Shanahri laughed almost lightly at the idea, pulling his fascinated eyes away
from Schiri. “I am forewarning you. You have little time left. That child
will be your death.”
Darriach snarled again as the
Master Priest drifted on towards the audience room where
Turiale remained. “Superstitious fool!” he cast after the man’s back,
then turned to angrily snatch Schiri off the floor and shake him.
“You may be a child, but
you fully understand what is meant by stand still!” the lord hissed into
the boy’s face, striding across the floor to Kassas.
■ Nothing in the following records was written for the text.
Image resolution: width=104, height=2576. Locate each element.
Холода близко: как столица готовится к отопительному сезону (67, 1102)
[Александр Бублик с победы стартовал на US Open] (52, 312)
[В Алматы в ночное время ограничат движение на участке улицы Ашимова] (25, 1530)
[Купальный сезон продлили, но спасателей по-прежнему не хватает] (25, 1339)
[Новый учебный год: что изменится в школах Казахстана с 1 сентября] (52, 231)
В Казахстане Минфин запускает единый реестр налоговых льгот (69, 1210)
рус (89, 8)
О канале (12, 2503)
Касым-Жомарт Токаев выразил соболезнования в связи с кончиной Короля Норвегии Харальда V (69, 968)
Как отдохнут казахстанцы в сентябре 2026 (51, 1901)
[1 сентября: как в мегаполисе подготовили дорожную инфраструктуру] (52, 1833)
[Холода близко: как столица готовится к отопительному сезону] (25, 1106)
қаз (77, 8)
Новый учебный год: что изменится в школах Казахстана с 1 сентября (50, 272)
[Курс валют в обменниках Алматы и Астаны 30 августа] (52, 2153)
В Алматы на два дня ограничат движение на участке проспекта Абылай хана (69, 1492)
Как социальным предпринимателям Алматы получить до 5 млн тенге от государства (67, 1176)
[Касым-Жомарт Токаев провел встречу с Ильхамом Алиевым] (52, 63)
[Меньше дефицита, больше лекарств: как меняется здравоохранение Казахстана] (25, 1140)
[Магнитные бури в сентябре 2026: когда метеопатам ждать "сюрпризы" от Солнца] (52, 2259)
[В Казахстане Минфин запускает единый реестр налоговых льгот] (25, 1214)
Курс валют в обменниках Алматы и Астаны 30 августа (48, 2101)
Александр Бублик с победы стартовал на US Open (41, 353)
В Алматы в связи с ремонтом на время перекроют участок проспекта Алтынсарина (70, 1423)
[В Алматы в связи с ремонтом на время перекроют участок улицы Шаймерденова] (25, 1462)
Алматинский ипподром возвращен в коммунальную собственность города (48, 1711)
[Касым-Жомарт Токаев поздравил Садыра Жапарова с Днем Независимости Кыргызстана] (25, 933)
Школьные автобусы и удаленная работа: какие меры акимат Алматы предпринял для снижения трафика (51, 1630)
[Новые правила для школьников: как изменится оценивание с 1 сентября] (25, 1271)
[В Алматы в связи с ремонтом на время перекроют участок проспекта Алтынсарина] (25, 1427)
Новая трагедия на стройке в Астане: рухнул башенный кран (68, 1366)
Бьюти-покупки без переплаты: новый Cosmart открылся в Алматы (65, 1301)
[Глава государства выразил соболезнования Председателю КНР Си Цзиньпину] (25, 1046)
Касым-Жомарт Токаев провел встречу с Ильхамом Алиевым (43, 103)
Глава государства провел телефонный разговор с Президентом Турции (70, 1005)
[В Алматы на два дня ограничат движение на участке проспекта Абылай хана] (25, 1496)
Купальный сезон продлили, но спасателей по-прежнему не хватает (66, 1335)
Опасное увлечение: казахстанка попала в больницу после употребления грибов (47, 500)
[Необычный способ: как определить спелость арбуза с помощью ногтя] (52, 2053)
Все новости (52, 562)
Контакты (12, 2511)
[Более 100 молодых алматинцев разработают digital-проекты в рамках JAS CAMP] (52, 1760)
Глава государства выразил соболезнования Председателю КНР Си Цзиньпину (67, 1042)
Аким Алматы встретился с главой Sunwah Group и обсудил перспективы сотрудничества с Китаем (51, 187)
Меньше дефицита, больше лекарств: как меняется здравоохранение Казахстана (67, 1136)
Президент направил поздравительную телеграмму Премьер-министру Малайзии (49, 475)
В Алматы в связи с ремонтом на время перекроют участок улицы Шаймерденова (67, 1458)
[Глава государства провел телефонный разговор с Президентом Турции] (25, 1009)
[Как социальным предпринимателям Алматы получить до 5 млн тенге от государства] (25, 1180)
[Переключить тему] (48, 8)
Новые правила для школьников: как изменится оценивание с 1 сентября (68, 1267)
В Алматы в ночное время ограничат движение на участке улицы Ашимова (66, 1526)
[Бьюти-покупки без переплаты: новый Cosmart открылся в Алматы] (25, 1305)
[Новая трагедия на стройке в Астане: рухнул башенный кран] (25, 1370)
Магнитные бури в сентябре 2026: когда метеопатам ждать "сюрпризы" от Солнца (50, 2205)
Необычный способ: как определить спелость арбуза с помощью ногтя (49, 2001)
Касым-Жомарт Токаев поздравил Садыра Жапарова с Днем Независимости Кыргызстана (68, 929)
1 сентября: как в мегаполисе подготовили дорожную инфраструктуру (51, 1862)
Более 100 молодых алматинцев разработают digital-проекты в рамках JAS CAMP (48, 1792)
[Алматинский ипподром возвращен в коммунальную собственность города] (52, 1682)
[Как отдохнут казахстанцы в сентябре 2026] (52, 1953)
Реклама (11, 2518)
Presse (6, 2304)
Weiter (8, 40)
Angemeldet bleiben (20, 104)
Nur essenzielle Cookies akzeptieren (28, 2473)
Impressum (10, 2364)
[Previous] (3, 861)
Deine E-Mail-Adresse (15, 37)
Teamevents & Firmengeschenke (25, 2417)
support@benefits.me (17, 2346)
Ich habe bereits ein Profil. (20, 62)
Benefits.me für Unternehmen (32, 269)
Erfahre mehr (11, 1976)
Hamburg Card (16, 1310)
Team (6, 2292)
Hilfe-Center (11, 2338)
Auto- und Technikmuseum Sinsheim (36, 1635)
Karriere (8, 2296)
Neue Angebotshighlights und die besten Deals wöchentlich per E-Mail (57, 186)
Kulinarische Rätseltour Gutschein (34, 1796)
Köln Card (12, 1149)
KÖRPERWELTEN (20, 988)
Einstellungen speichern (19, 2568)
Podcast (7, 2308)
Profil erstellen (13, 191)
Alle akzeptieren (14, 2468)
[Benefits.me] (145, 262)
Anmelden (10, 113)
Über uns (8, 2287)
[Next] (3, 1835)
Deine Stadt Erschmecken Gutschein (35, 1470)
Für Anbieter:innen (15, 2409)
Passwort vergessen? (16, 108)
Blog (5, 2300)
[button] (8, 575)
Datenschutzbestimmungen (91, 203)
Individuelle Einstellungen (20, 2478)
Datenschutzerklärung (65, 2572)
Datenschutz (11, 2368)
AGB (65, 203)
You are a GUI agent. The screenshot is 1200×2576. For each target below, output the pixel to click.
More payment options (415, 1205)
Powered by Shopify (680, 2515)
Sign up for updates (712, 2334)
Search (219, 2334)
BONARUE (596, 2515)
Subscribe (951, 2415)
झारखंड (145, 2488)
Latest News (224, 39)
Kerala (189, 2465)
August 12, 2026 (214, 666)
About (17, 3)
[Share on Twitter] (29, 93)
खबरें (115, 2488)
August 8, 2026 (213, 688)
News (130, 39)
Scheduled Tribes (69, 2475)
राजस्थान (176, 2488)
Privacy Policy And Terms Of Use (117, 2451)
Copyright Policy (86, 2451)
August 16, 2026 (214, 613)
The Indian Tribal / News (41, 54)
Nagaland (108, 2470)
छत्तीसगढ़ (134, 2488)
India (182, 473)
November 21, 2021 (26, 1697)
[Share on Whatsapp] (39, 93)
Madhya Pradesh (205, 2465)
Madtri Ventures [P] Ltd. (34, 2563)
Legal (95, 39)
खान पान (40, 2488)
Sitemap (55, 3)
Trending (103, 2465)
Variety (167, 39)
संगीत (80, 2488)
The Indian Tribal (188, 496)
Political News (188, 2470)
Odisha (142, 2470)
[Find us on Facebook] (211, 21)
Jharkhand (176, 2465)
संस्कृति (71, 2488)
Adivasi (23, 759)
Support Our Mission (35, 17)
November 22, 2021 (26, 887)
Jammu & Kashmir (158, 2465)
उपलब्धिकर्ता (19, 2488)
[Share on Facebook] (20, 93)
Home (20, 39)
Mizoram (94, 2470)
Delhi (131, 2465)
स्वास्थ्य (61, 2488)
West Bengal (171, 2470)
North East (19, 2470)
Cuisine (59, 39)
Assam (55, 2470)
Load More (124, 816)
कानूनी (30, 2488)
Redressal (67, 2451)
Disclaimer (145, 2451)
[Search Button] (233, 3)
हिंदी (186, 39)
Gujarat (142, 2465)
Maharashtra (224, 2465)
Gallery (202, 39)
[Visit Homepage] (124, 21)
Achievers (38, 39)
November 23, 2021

“And you! Are you any less a child? I cannot make myself
more clear when I say you will die if you fail
again!”
“My lord sees fit not to
kill me now?” Kassas asked, a brief astonishment
flickering in her voice as she held out her hands for the boy.
“Just
so.”
Darriach did not pass Schiri to her. “I shall play the nursemaid
until the priest departs. You will go and tell Lieutenant
Elsaira to use Dark salve on your wounds. If you
fail after that, not all the spawn of the Void will seem a crueller fate.”
Kassas’s departure was barely a
whisper short of flight.
* * * *
*
The silence of
Hilui’ael’s streets that night was total.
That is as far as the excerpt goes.